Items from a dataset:
• • • •

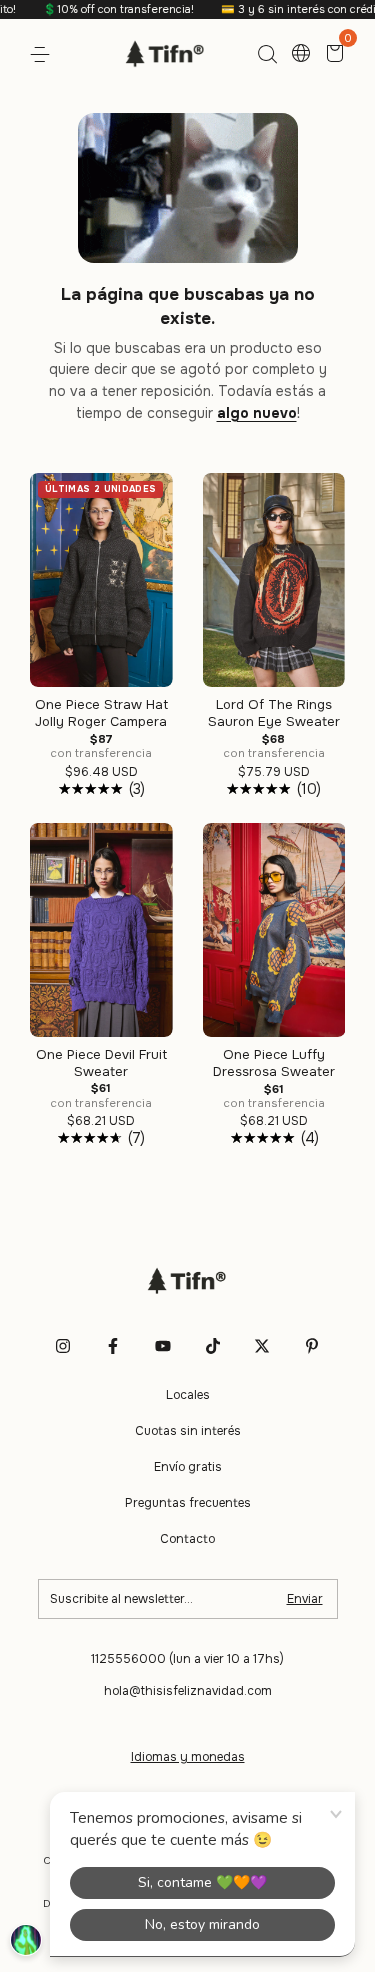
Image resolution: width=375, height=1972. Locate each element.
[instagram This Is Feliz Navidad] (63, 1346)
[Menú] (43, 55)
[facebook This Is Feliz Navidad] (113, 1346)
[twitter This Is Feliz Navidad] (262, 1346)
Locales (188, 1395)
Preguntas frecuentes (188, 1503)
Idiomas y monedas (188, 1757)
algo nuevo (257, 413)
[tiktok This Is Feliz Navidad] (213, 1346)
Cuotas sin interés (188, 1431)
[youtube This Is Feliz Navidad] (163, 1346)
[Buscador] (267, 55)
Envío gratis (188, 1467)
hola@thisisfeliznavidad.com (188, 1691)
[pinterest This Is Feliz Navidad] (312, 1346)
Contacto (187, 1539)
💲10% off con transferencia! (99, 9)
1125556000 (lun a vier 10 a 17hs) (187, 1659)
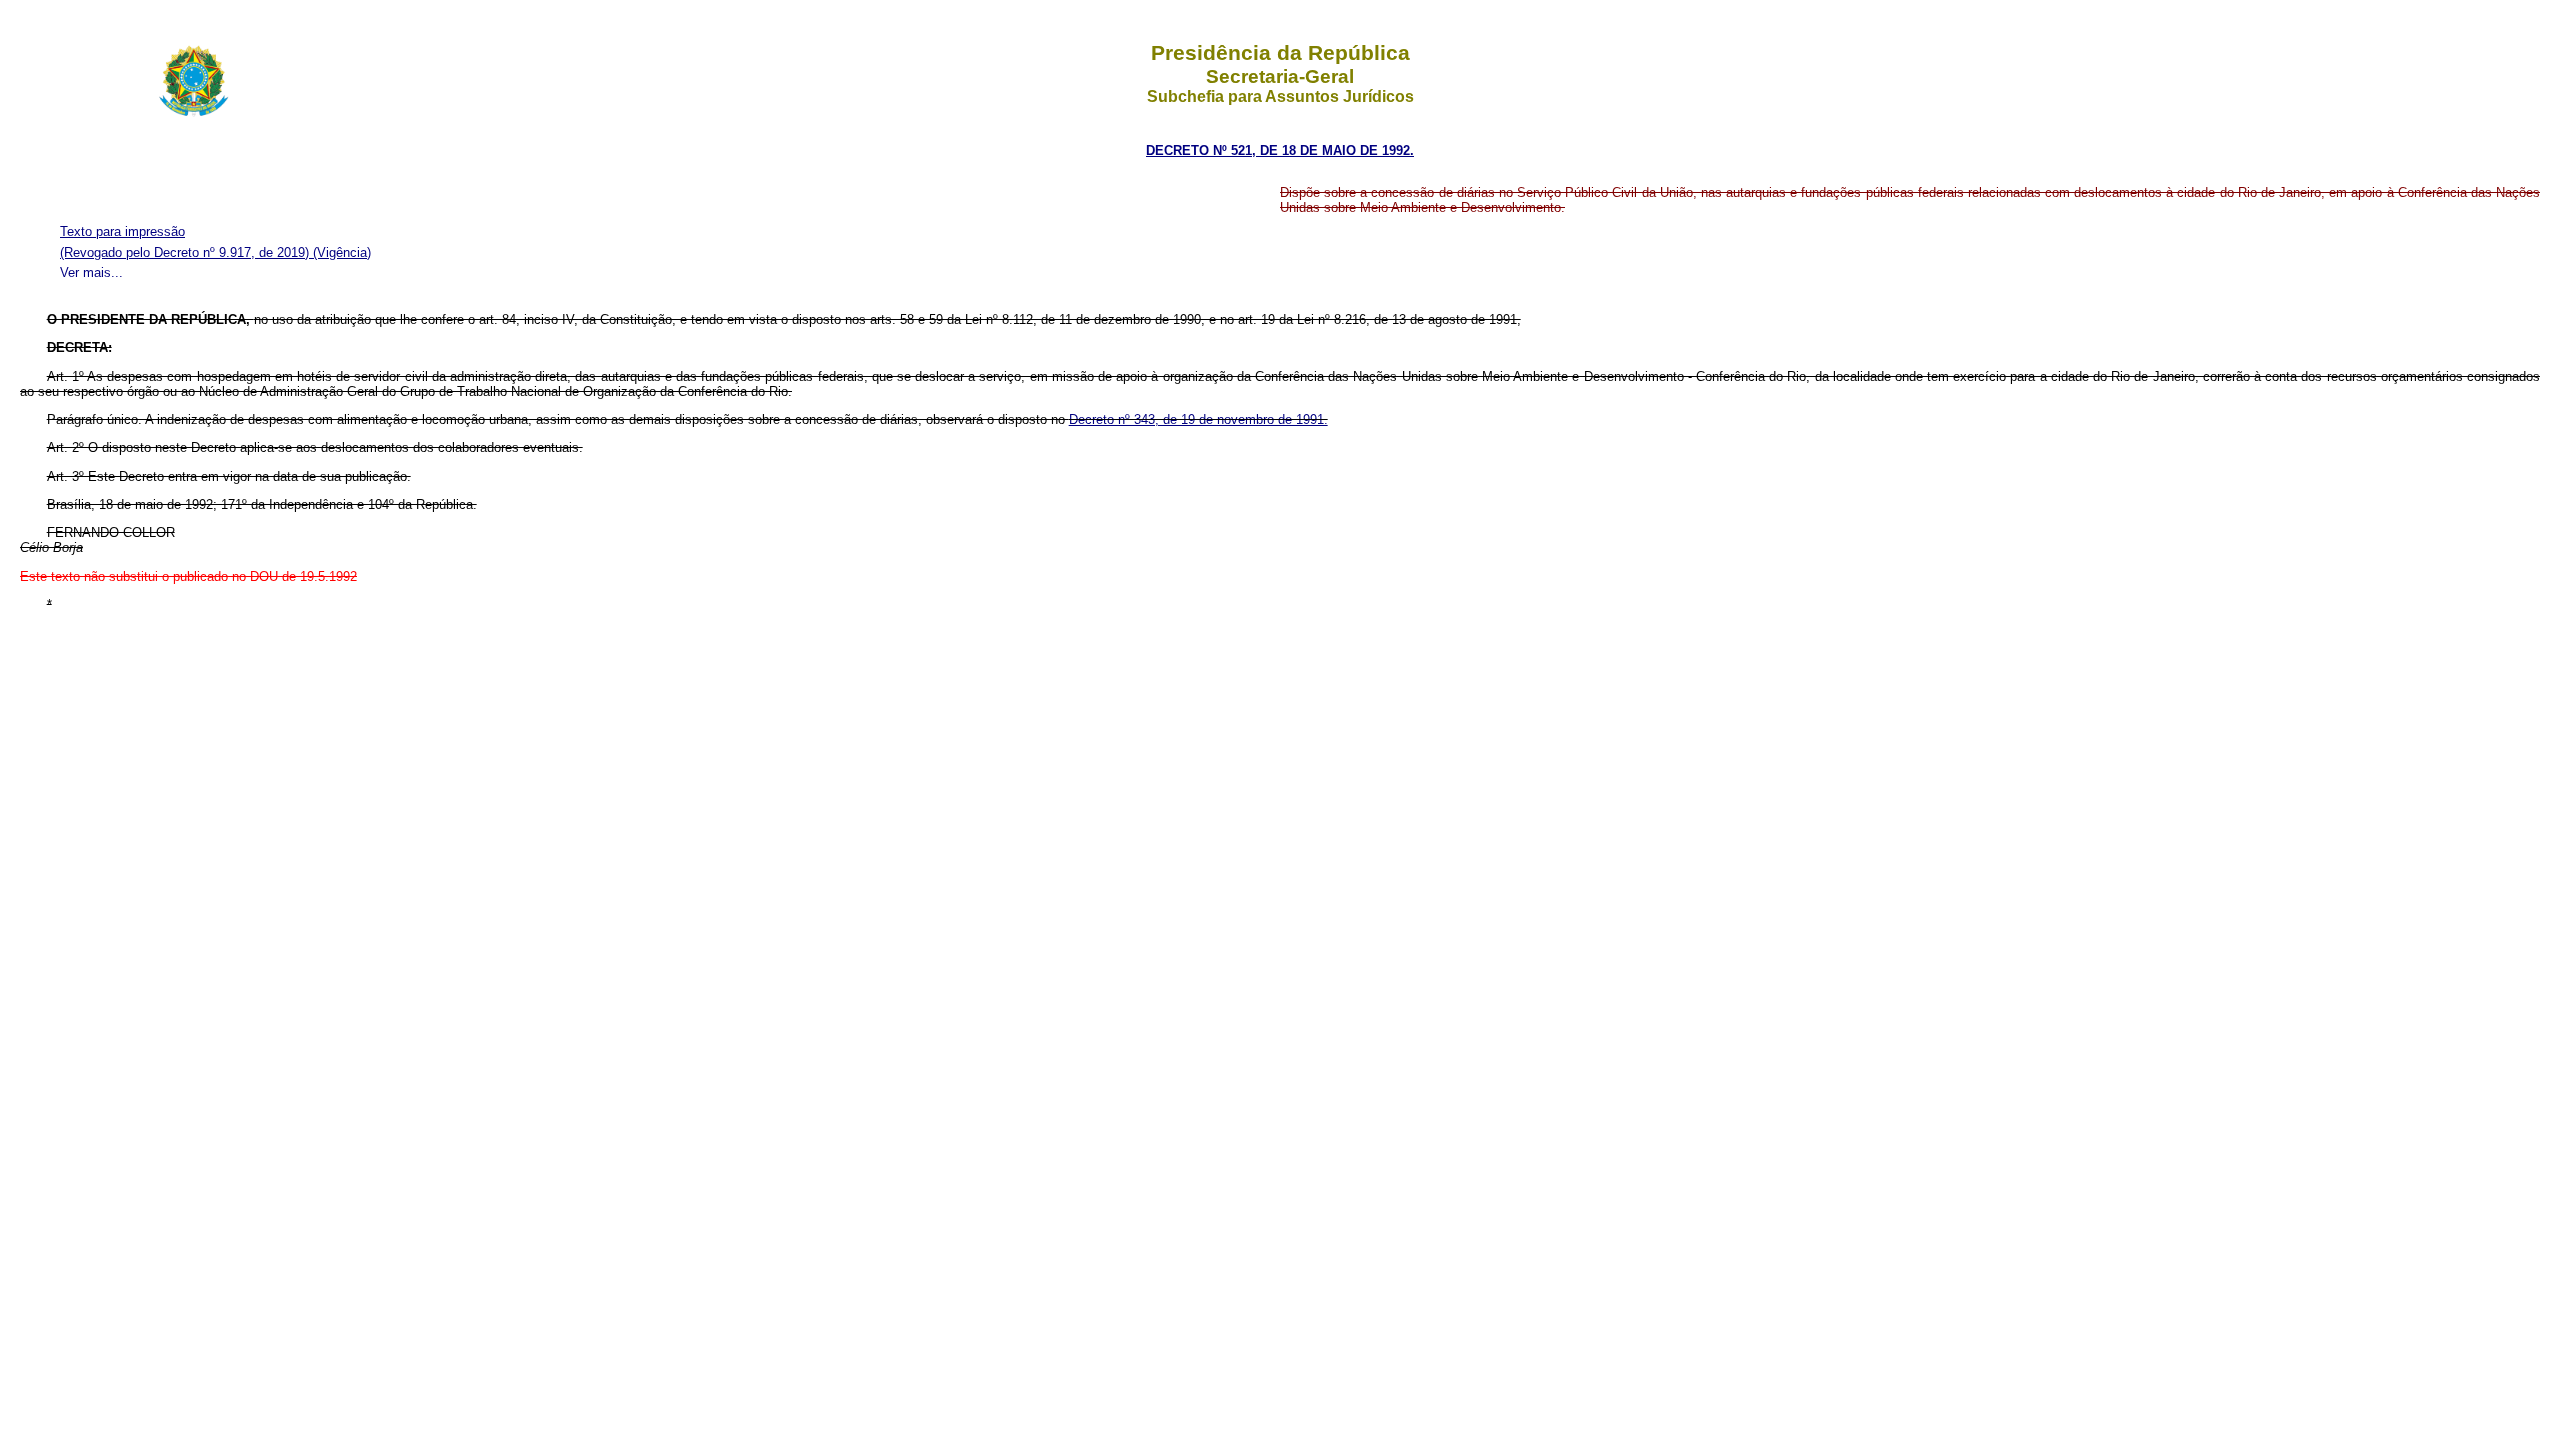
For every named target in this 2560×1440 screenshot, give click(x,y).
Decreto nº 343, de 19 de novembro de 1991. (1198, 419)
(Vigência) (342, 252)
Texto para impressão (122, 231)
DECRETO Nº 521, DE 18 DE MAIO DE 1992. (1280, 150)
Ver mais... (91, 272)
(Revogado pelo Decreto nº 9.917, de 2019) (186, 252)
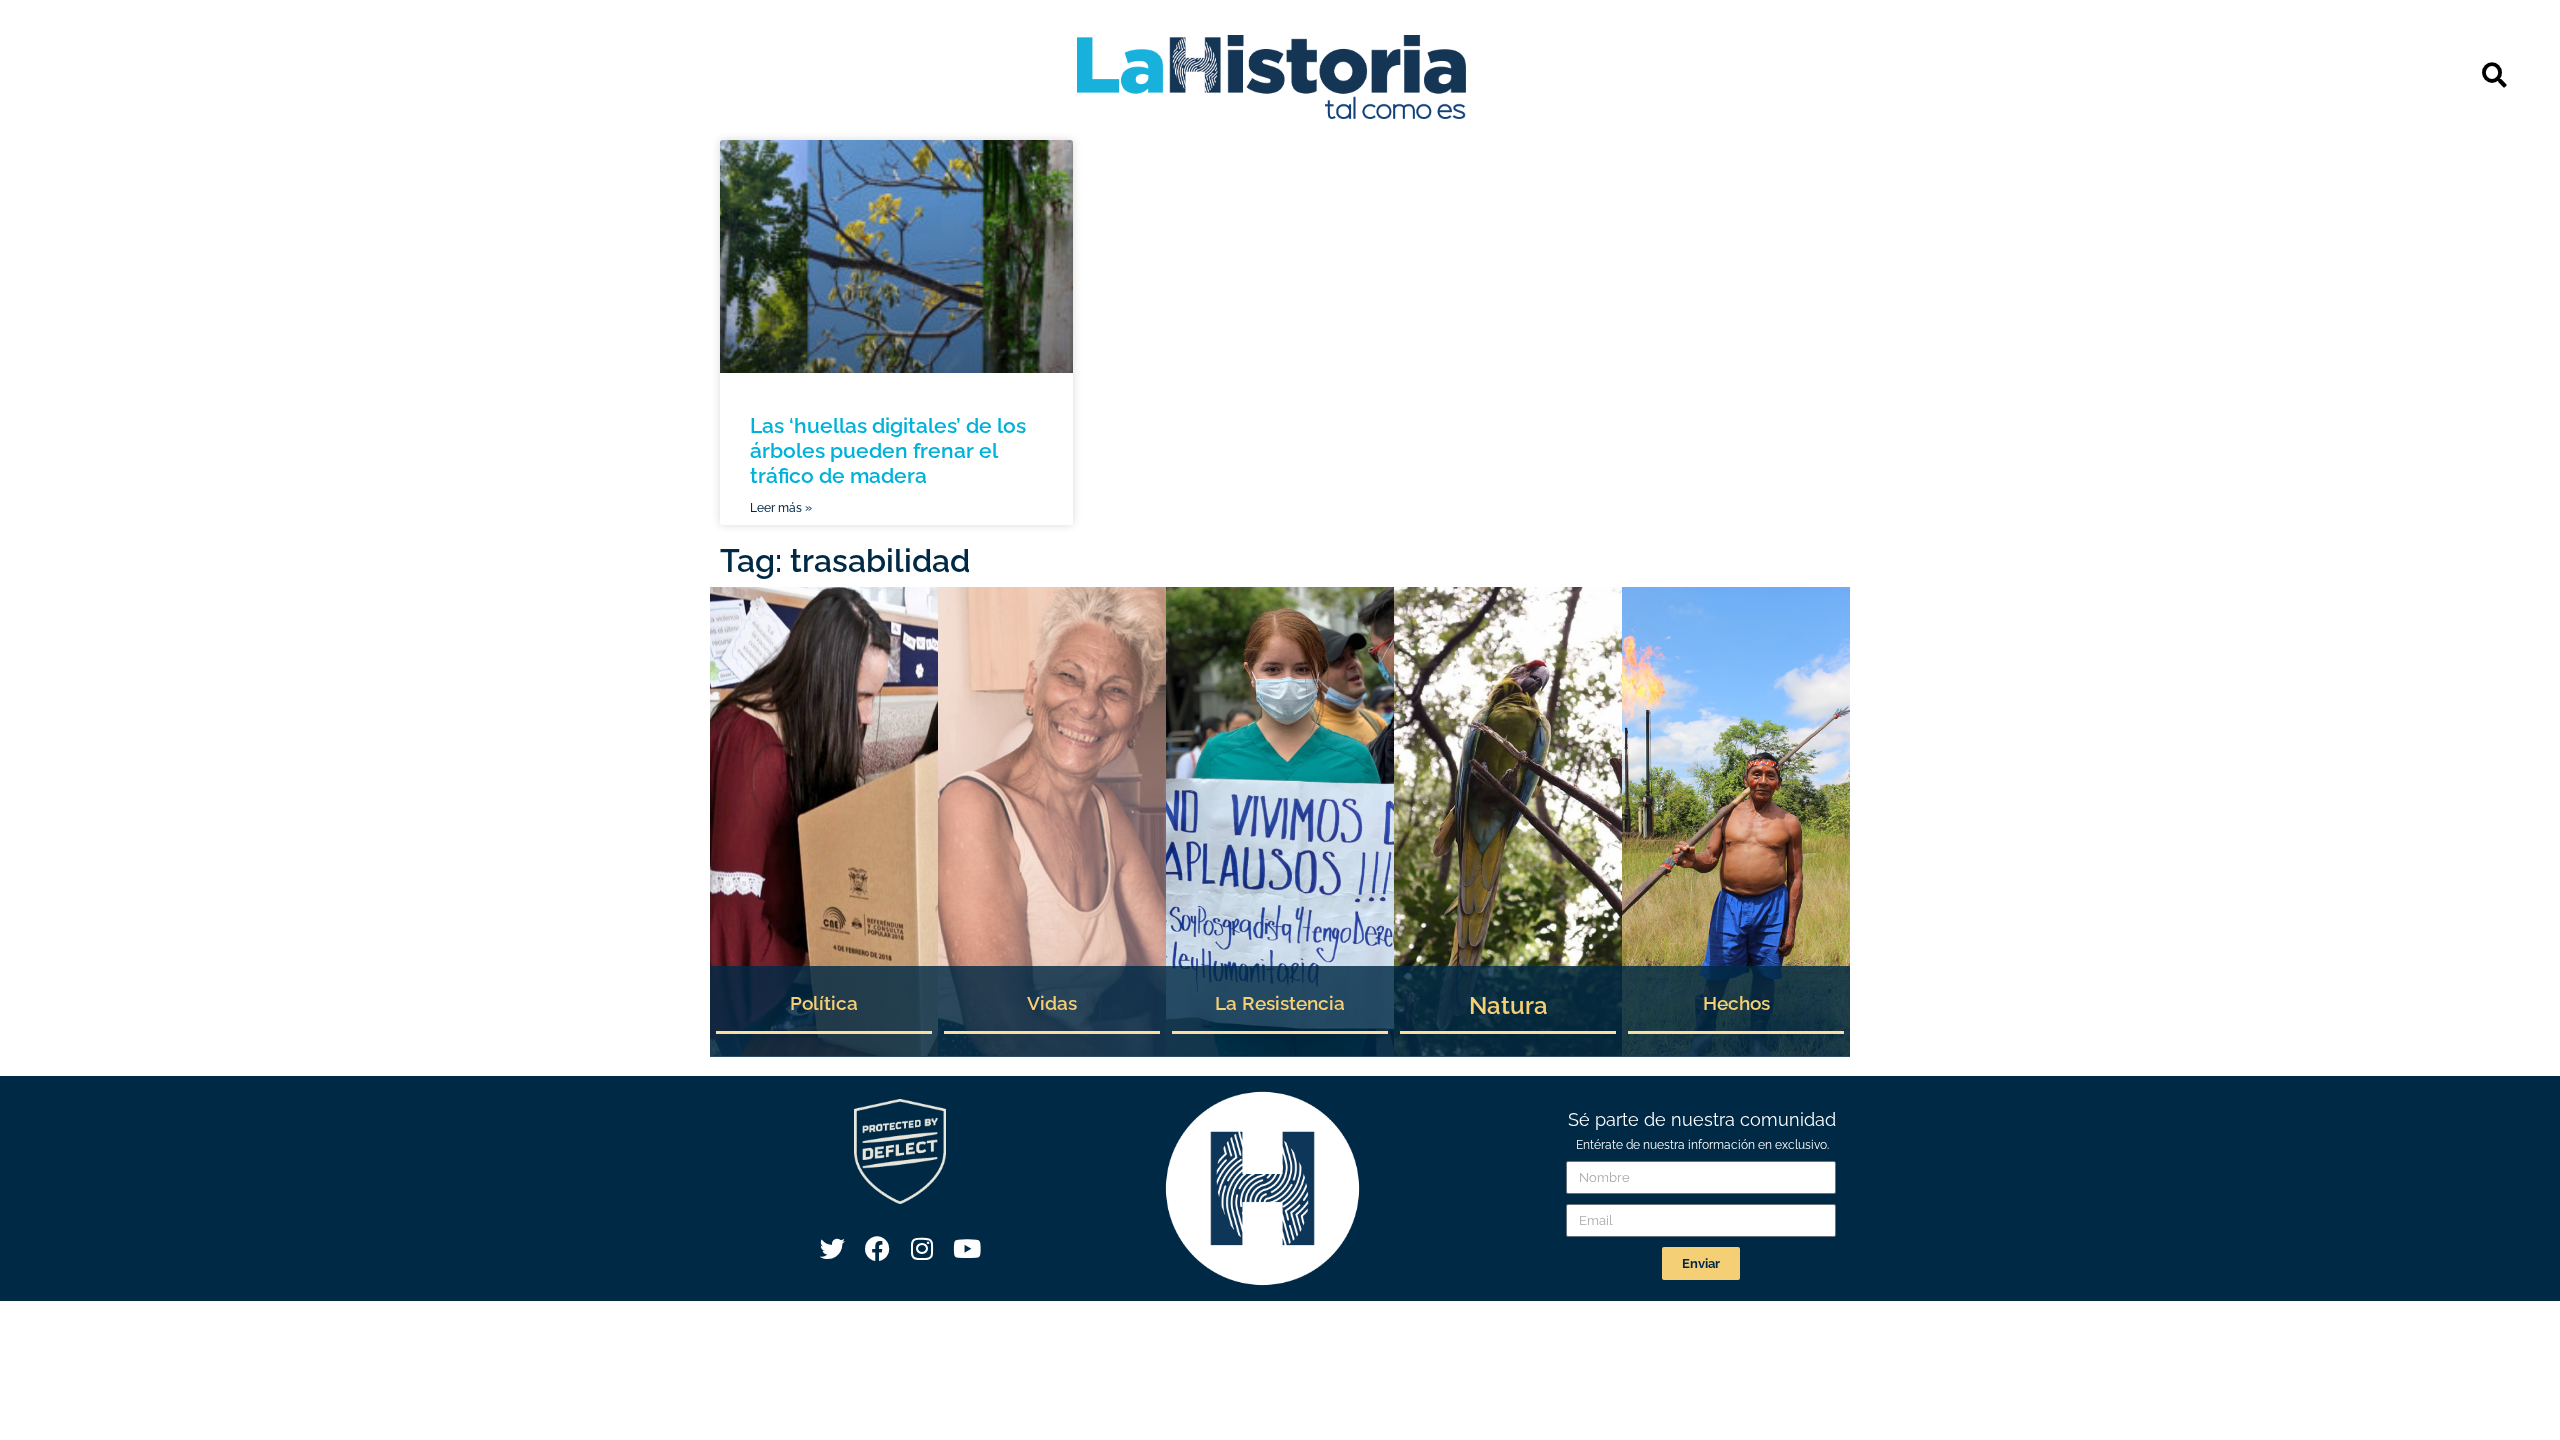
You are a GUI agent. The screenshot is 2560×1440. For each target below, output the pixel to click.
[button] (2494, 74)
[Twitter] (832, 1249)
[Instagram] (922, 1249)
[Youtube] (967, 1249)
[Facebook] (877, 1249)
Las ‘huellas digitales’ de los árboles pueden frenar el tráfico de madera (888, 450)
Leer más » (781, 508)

• • • •

▸ Exercise goal: What is needed is an exact copy of the lines from the start of the records through the line containing "[tiktok This Is Feliz Navidad] (213, 1346)", with no pictures.

▸ Solved exercise:
Image resolution: width=375, height=1972. Locate each element.
[instagram This Is Feliz Navidad] (63, 1346)
[Menú] (43, 55)
[facebook This Is Feliz Navidad] (113, 1346)
[twitter This Is Feliz Navidad] (262, 1346)
Locales (188, 1395)
Preguntas frecuentes (188, 1503)
Idiomas y monedas (188, 1757)
algo nuevo (257, 413)
[tiktok This Is Feliz Navidad] (213, 1346)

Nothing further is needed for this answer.